Back in 2007, Congress passed a law establishing the Public Service Loan Forgiveness Program (PSLF), allowing people who work in qualifying public service jobs to receive student loan forgiveness–tax-free–after the equivalent of 10 years of payments. And with a new version of income-based repayment (IBR) implemented by the Department of Education for borrowers with loans taken out after the fall of 2007, many of those public servants are able to pay far less for those 10 years than they would under other repayment plans.
Among the potential beneficiaries of the PSLF program: public school teachers. Of education majors who graduated with debt from an undergraduate program in 2012, a Department of Education survey found that the typical debt load was about $22,000–still below the national average for all undergraduates. That’s a significant increase from yesterday’s teachers: Just four years earlier, the median undergraduate debt was only $16,500, meaning 2012 graduates saw a one-third increase in the typical debt load in less than a decade. With IBR, those teachers’ payments are–by definition–always affordable, capped at 10 or 15 percent of their income, less a cost-of-living exemption. With PSLF, those borrowers are likely to have some of the loan forgiven, so they never fully repay it.
As my colleagues Jason Delisle and Alex Holt demonstrated in their recent paper Zero Marginal Cost: Measuring Subsidies for Graduate Education in the Public Service Loan Forgiveness Program, teachers with a master’s degree fare even better in PSLF. They have higher debt levels (combined private and federal, undergraduate and graduate debt for a master of education effectively doubled between 2008 and 2012 alone, from nearly $34,000 in 2008 to nearly $51,000). That means they’re likely to get more forgiveness.

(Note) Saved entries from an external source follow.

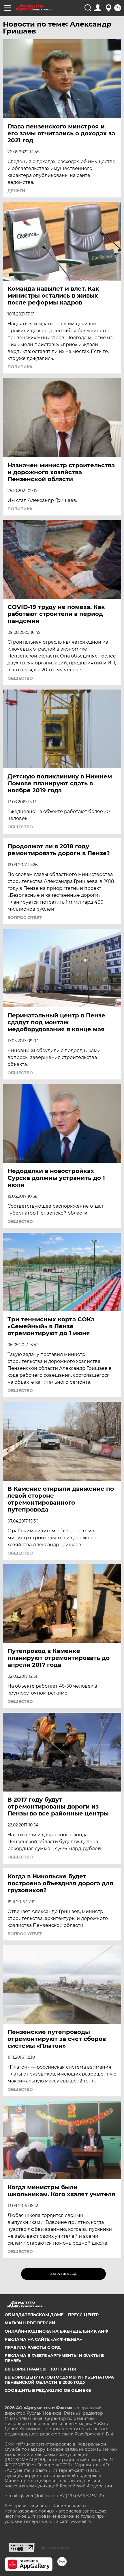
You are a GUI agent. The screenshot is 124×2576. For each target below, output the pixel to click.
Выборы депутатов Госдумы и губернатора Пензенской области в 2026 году (59, 2380)
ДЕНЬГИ (16, 191)
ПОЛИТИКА (20, 367)
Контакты (63, 2369)
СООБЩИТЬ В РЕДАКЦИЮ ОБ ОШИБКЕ (48, 2390)
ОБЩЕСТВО (20, 678)
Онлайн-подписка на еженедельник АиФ (56, 2331)
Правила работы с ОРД (33, 2347)
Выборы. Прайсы (25, 2369)
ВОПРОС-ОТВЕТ (24, 918)
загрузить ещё (63, 2274)
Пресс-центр (83, 2314)
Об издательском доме (34, 2314)
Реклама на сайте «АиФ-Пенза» (43, 2339)
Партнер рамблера (54, 2547)
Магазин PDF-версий (30, 2322)
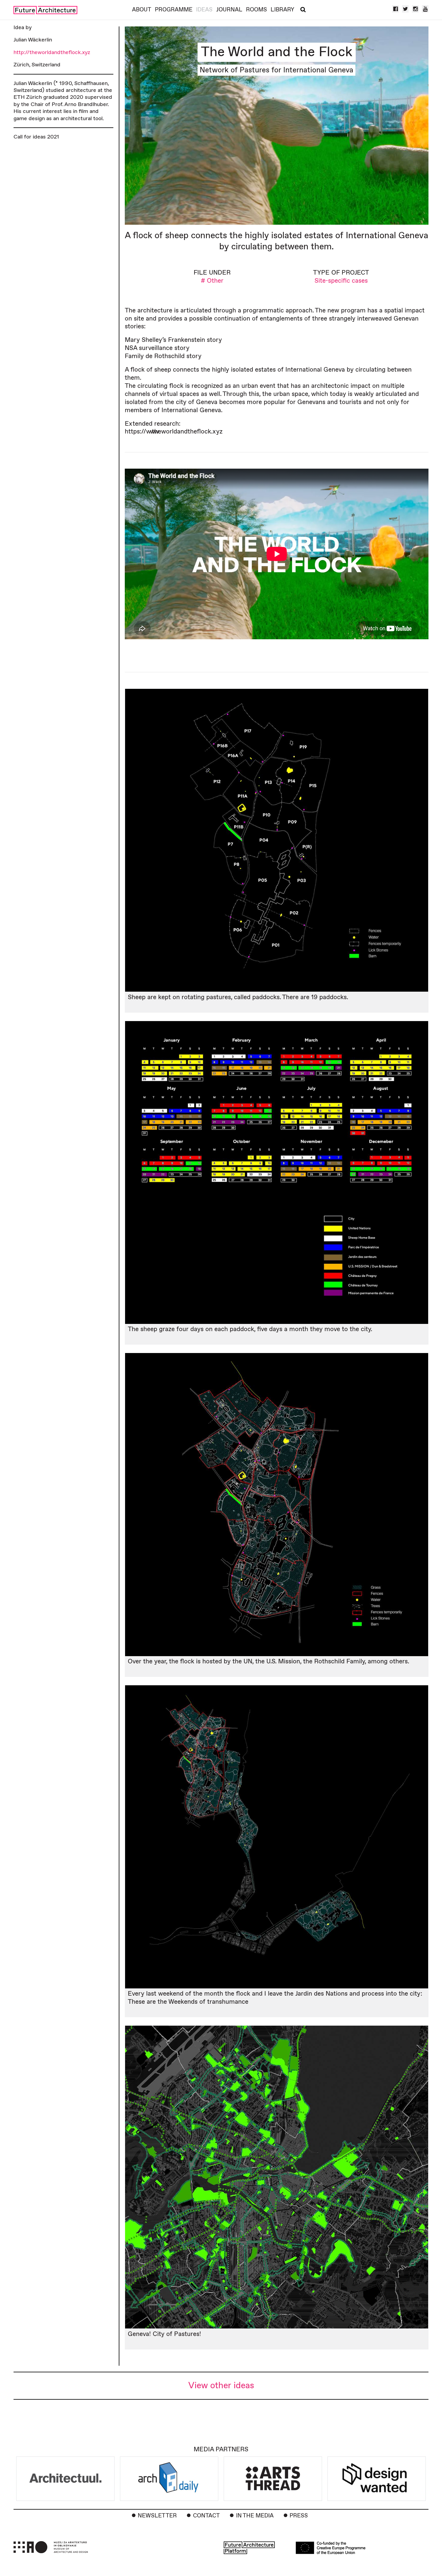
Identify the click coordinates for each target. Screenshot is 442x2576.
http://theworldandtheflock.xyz (52, 52)
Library (282, 9)
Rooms (256, 9)
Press (299, 2515)
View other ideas (221, 2385)
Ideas (204, 9)
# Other (212, 280)
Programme (173, 9)
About (141, 9)
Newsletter (157, 2515)
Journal (229, 9)
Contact (206, 2515)
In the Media (255, 2515)
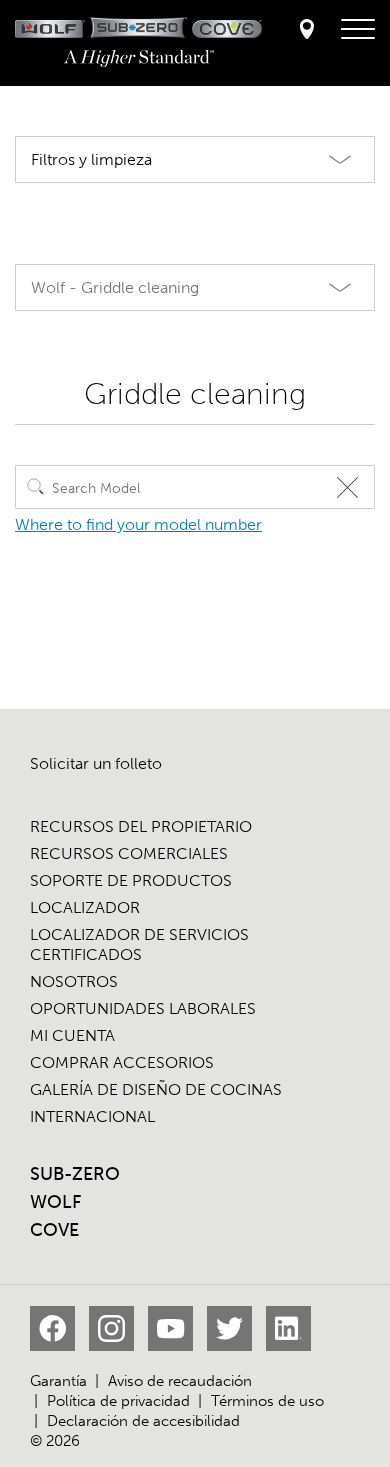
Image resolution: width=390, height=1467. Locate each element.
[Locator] (307, 30)
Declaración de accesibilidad (143, 1421)
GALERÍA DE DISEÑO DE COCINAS (156, 1089)
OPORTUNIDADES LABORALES (143, 1008)
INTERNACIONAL (92, 1116)
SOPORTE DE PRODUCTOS (131, 880)
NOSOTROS (74, 981)
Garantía (58, 1381)
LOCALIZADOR (85, 907)
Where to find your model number (138, 524)
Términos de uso (267, 1401)
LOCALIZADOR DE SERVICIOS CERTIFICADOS (139, 944)
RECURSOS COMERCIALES (129, 853)
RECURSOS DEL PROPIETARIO (141, 826)
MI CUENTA (72, 1035)
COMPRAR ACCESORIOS (122, 1062)
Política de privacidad (118, 1401)
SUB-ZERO (75, 1174)
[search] (36, 487)
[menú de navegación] (358, 30)
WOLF (55, 1202)
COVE (54, 1230)
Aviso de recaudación (180, 1381)
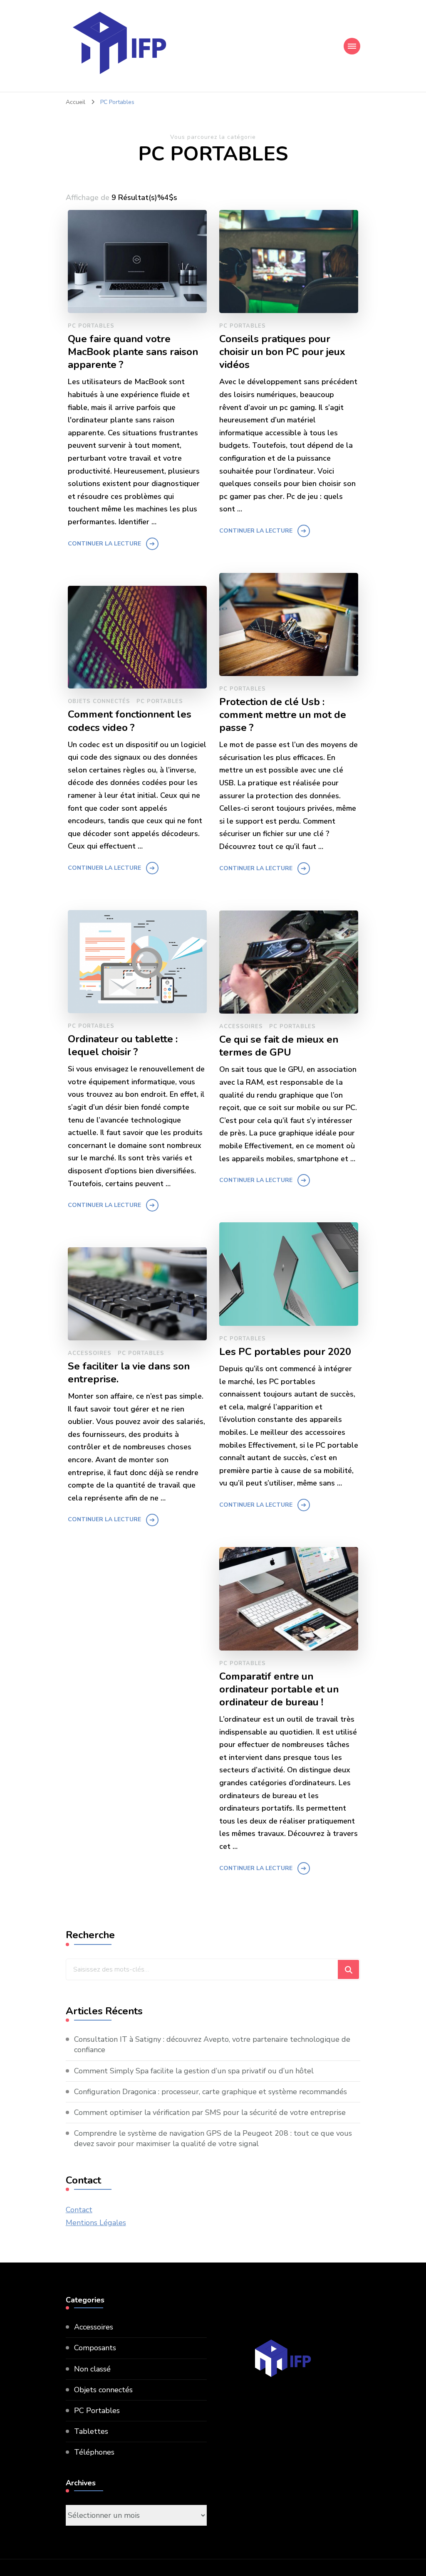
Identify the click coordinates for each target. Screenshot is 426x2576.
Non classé (92, 2369)
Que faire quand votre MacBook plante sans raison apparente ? (133, 352)
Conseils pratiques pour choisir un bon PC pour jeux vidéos (282, 352)
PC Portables (91, 326)
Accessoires (241, 1026)
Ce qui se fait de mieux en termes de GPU (278, 1046)
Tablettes (91, 2431)
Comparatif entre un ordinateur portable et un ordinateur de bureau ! (279, 1689)
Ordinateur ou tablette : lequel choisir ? (124, 1046)
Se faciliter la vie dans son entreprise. (129, 1373)
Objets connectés (99, 701)
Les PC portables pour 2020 (285, 1351)
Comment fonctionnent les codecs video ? (129, 721)
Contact (79, 2210)
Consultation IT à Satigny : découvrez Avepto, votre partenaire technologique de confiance (212, 2044)
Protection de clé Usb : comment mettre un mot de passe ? (282, 715)
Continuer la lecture (104, 544)
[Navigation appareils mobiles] (352, 46)
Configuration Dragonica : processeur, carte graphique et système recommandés (210, 2092)
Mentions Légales (96, 2223)
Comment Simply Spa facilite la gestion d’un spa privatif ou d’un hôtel (194, 2071)
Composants (95, 2348)
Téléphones (94, 2452)
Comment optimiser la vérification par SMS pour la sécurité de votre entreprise (210, 2112)
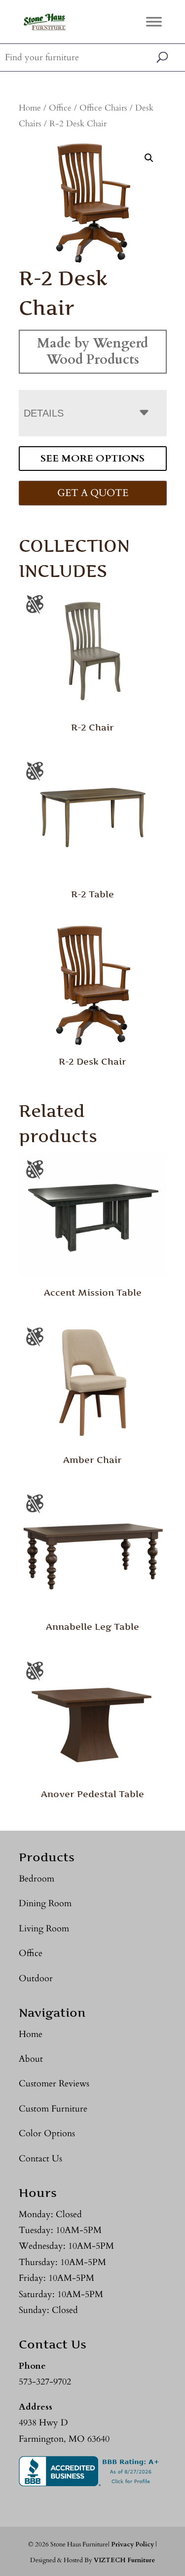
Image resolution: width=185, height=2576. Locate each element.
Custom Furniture (53, 2109)
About (31, 2059)
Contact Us (40, 2159)
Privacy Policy (132, 2544)
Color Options (47, 2133)
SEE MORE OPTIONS (92, 458)
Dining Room (45, 1903)
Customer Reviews (54, 2083)
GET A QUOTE (92, 493)
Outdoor (36, 1978)
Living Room (44, 1928)
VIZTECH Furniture (124, 2560)
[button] (149, 158)
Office (60, 108)
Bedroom (36, 1879)
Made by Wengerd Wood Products (92, 351)
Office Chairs (103, 108)
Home (30, 108)
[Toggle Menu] (154, 21)
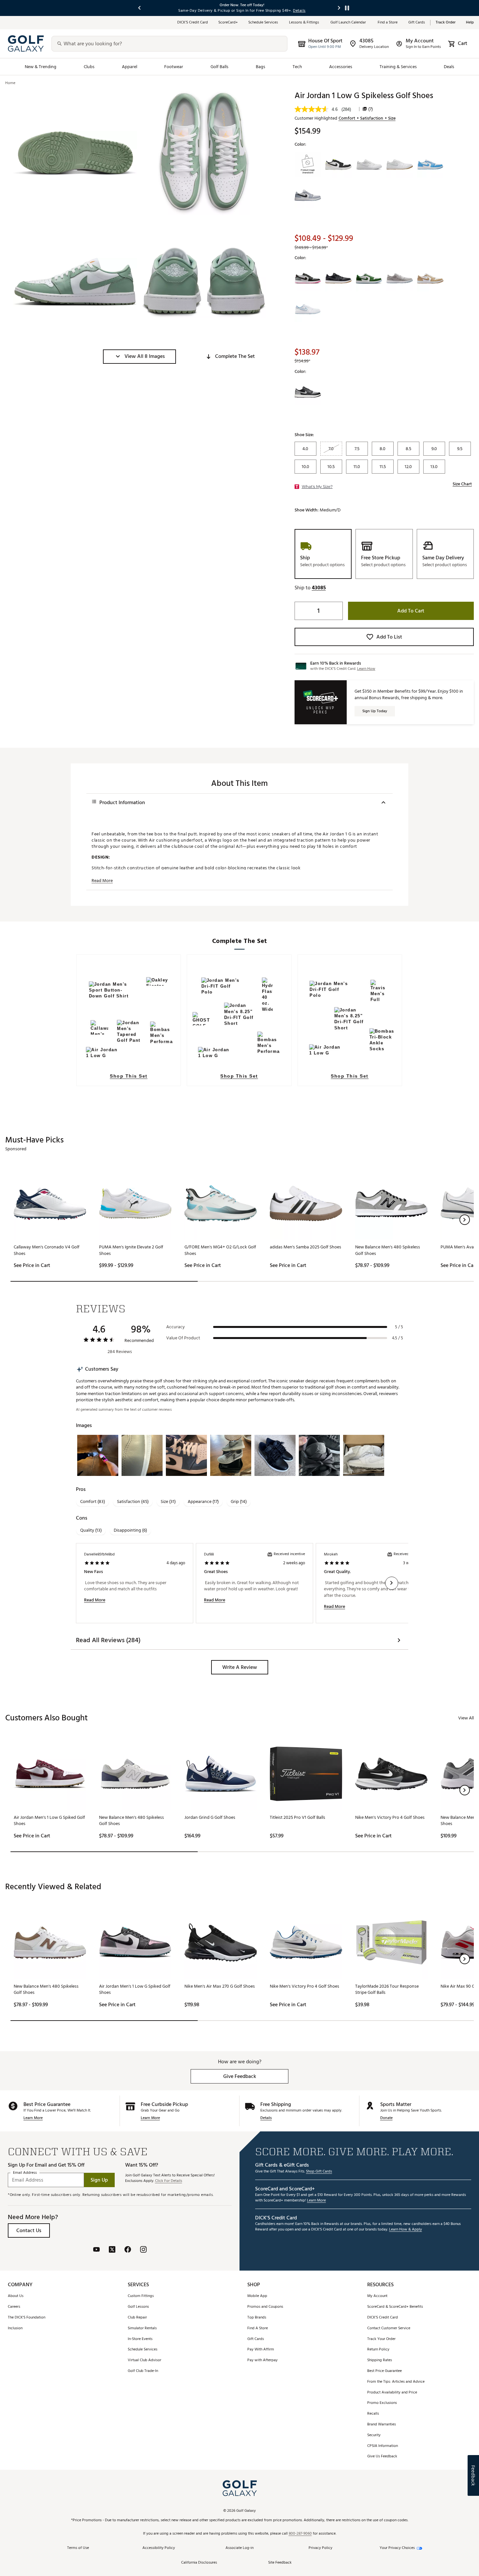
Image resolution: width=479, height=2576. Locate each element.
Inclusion (15, 2328)
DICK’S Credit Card (192, 22)
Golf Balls (219, 66)
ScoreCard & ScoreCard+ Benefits (395, 2307)
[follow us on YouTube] (96, 2250)
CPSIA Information (382, 2446)
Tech (297, 66)
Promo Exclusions (382, 2403)
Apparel (129, 66)
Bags (260, 66)
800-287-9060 (300, 2534)
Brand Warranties (381, 2424)
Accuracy (175, 1327)
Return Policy (378, 2349)
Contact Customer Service (388, 2328)
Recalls (373, 2414)
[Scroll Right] (391, 1583)
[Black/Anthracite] (338, 278)
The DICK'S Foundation (26, 2317)
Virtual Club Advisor (144, 2360)
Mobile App (257, 2296)
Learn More (33, 2118)
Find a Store (388, 22)
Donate (386, 2118)
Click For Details (168, 2181)
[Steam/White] (308, 164)
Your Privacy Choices (397, 2548)
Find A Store (257, 2328)
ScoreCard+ (228, 22)
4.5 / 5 (397, 1338)
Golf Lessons (138, 2307)
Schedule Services (263, 22)
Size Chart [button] (462, 484)
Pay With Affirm (260, 2349)
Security (374, 2435)
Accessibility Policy (158, 2548)
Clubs (89, 66)
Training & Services (398, 66)
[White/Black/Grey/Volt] (338, 164)
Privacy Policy (320, 2548)
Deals (449, 66)
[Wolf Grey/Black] (308, 195)
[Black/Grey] (308, 392)
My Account (377, 2296)
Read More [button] (102, 880)
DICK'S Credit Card (382, 2317)
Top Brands (256, 2317)
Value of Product (183, 1338)
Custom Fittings (141, 2296)
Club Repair (137, 2317)
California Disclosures (199, 2563)
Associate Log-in (239, 2548)
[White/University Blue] (430, 164)
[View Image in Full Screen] (75, 153)
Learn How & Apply (405, 2229)
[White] (430, 278)
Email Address (25, 2172)
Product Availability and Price (392, 2392)
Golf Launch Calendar (348, 22)
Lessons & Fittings (304, 22)
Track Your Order (381, 2339)
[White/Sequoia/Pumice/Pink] (308, 278)
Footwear (173, 66)
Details (266, 2118)
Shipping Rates (379, 2360)
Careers (14, 2307)
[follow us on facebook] (128, 2250)
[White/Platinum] (399, 164)
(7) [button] (370, 109)
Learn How (366, 669)
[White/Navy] (369, 164)
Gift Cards (416, 22)
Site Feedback (280, 2563)
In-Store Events (140, 2339)
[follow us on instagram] (143, 2250)
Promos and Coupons (265, 2307)
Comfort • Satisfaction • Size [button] (367, 118)
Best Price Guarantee (384, 2371)
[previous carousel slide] (140, 8)
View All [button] (466, 1718)
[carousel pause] (347, 8)
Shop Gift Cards (319, 2171)
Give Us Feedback (382, 2456)
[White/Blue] (308, 309)
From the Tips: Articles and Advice (396, 2382)
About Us (15, 2296)
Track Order (446, 22)
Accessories (340, 66)
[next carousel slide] (339, 8)
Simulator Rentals (142, 2328)
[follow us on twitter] (112, 2250)
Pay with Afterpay (262, 2360)
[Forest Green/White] (369, 278)
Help (470, 22)
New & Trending (41, 66)
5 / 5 (399, 1327)
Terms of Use (78, 2548)
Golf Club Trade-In (143, 2371)
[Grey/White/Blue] (399, 278)
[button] (139, 356)
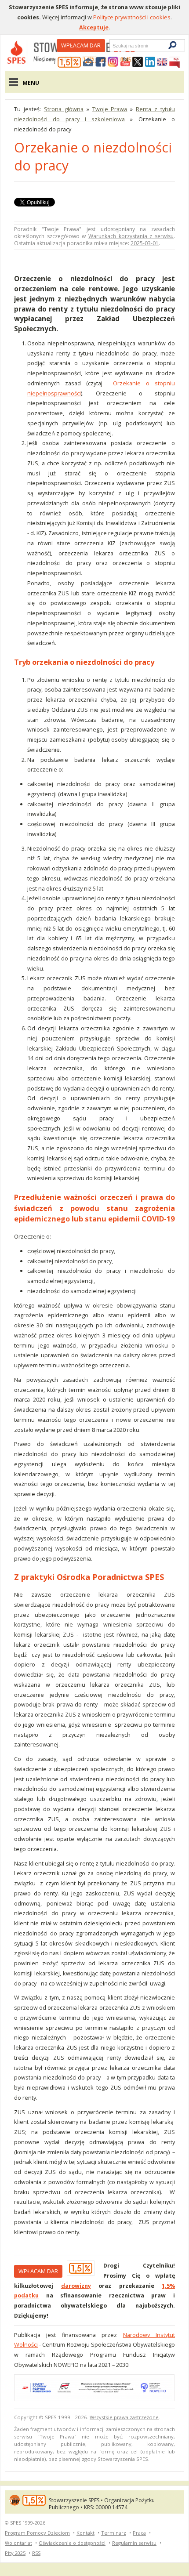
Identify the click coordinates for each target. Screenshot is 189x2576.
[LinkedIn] (150, 62)
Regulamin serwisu (134, 2543)
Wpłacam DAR (81, 45)
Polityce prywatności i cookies (132, 17)
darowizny (76, 2286)
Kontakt (85, 2532)
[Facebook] (100, 62)
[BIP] (174, 62)
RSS (36, 2553)
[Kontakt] (88, 62)
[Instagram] (113, 62)
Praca (139, 2532)
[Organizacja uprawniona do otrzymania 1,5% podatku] (69, 62)
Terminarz (113, 2532)
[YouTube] (125, 62)
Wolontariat (18, 2543)
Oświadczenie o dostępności (72, 2543)
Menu (30, 83)
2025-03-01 (145, 243)
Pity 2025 (15, 2553)
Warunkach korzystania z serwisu (131, 236)
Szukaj (112, 45)
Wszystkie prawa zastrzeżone (124, 2417)
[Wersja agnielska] (162, 62)
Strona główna (64, 109)
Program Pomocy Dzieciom (37, 2532)
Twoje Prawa (109, 109)
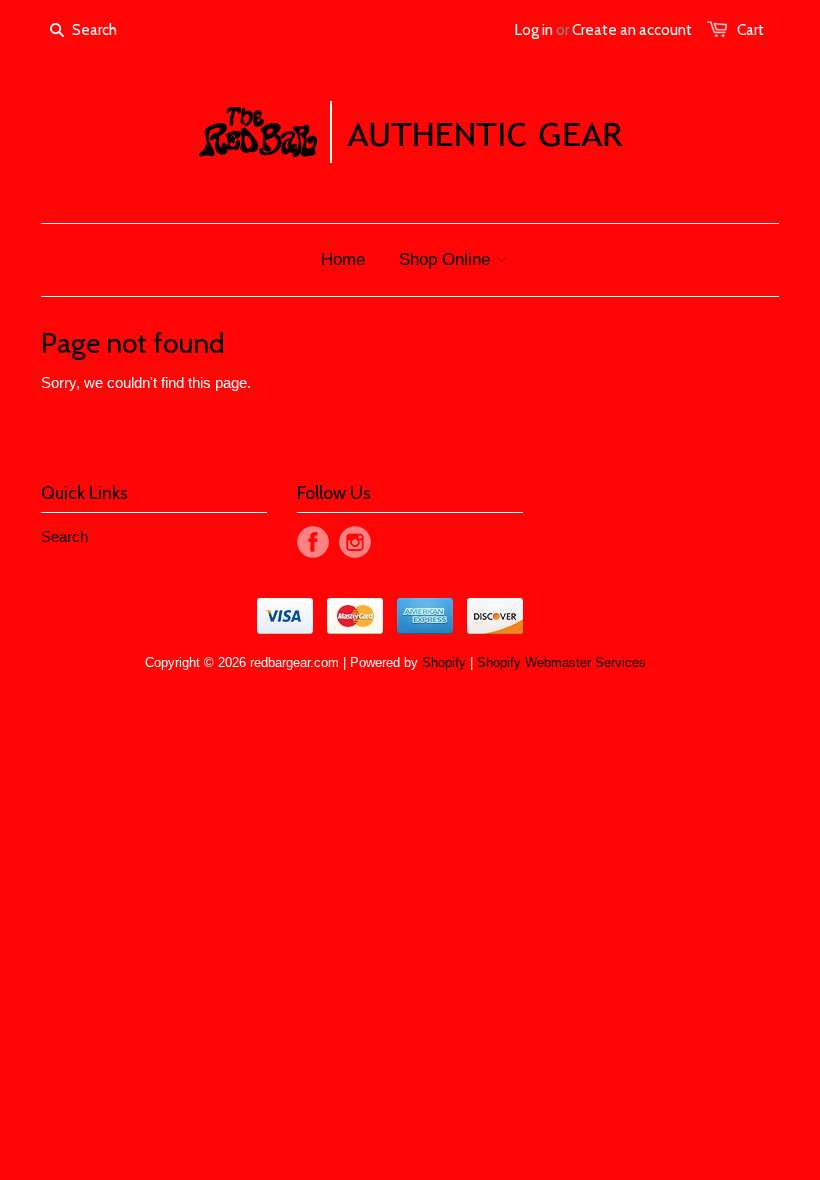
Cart (750, 30)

In fact, they found that borrowing any amount of federal student loans over $17,000 will mean no additional out-of-pocket costs for teachers earning the typical income. For teachers earning at the 75th percentile for their fellow peers with a master’s degree, they’ll receive forgiveness for any debt over $23,000. Both figures are well below the typical debt level for that category of teacher.
But the substantial benefits available to teachers through PSLF aren’t the only ones Congress has created. Last year, more than $250 million in federal student loan debt held by more than 31,000 teachers was forgiven under a separate provision, the Federal Stafford Loan Forgiveness for Teachers Program.
Stafford loan forgiveness for teachers provides up to $17,500 in loan forgiveness to teachers in high-need subjects–namely, math and science in high schools and special education in elementary schools. Teachers are eligible for forgiveness after teaching full-time for five consecutive school years in certain low-income public schools. And teachers for other subjects who teach in high-poverty schools are eligible for $5,000 in loan forgiveness.
Of course, those loan forgiveness options may not entirely erase debt for the typical teacher who borrowed federal student loans for a master of education program. Only $17,500 is eligible for forgiveness — and after only five years of payments, that may not cover the full costs of graduate school. And the benefits of Stafford loan forgiveness for teachers are much more targeted, allowing only for high-need teachers in high-need schools. But the program still goes a long way toward covering the costs of college for many teachers, and in a shorter time frame even than Public Service Loan Forgiveness.
All this raises the never-ending problem of duplication, confusion, and hard-to-access benefits woven throughout the federal student aid system. Some college graduates who want to be teachers can receive Stafford loan forgiveness after 5 years, or most teachers are eligible to receive public service loan forgiveness after 10 years. They can access TEACH Grants, which convert from grants to loans if they fail to meet their service requirements. They can earn increasing amounts of loan forgiveness for the Perkins loans issued by their institution of higher education in each of five years. And there are myriad other caveats, particulars, and overlapping benefits they’ll need to know if they want to successfully navigate the federal student aid system.